O marco foi atingido com a chegada de um voo com 110 passageiros na noite de quarta-feira (1º), no Aeroporto Internacional de Confins, em Minas Gerais. O aeroporto é o principal ponto de desembarque dessas operações devido à infraestrutura para receber voos coletivos e à proximidade de cidades que concentram grande número de emigrantes, como Governador Valadares.
O total de deportados neste ano já é 37% maior que todo o volume registrado em 2024. De janeiro a outubro, ocorreram 24 voos de deportação dos EUA para o Brasil — um deles ainda no governo de Joe Biden e outros 23 já durante a gestão do presidente Donald Trump, que tomou posse em 20 de janeiro.
A expectativa, segundo autoridades brasileiras, é de que outros 12 voos coletivos cheguem até dezembro, mantendo a frequência semanal e ampliando ainda mais o recorde.
As deportações em voos fretados começaram em outubro de 2019, no primeiro mandato de Trump, quando o Brasil voltou a autorizar a prática — suspensa desde 2006.

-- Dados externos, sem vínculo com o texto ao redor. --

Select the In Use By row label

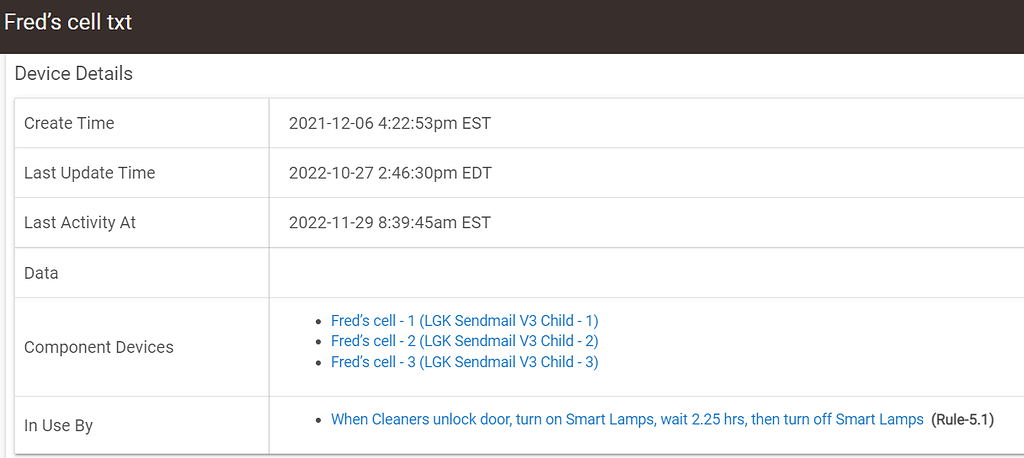tap(58, 425)
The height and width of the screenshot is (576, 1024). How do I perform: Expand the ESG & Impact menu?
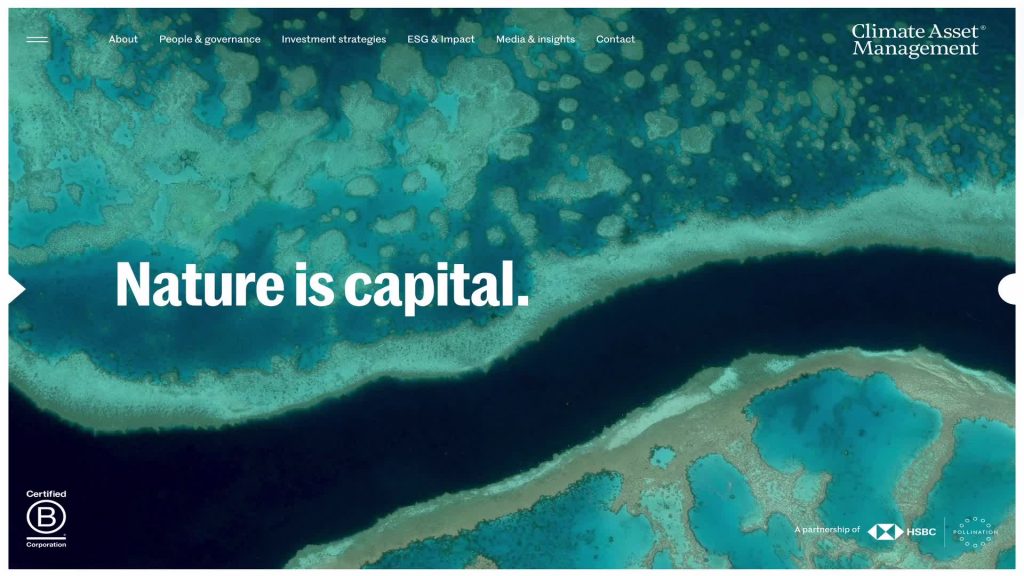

Pelas normas de imigração norte-americanas, estrangeiros podem ser expulsos por entrada irregular, violação das leis migratórias, envolvimento em crimes ou situações consideradas ameaça à segurança pública. Normalmente, o processo se inicia com a prisão do imigrante e segue sob responsabilidade do Serviço de Imigração e Alfândega (ICE).
De acordo com o jornal The New York Times, o atual governo Trump ampliou os poderes dos agentes de imigração, autorizando também deportações rápidas de pessoas que haviam conseguido proteção em programas de asilo durante a gestão anterior, de Joe Biden.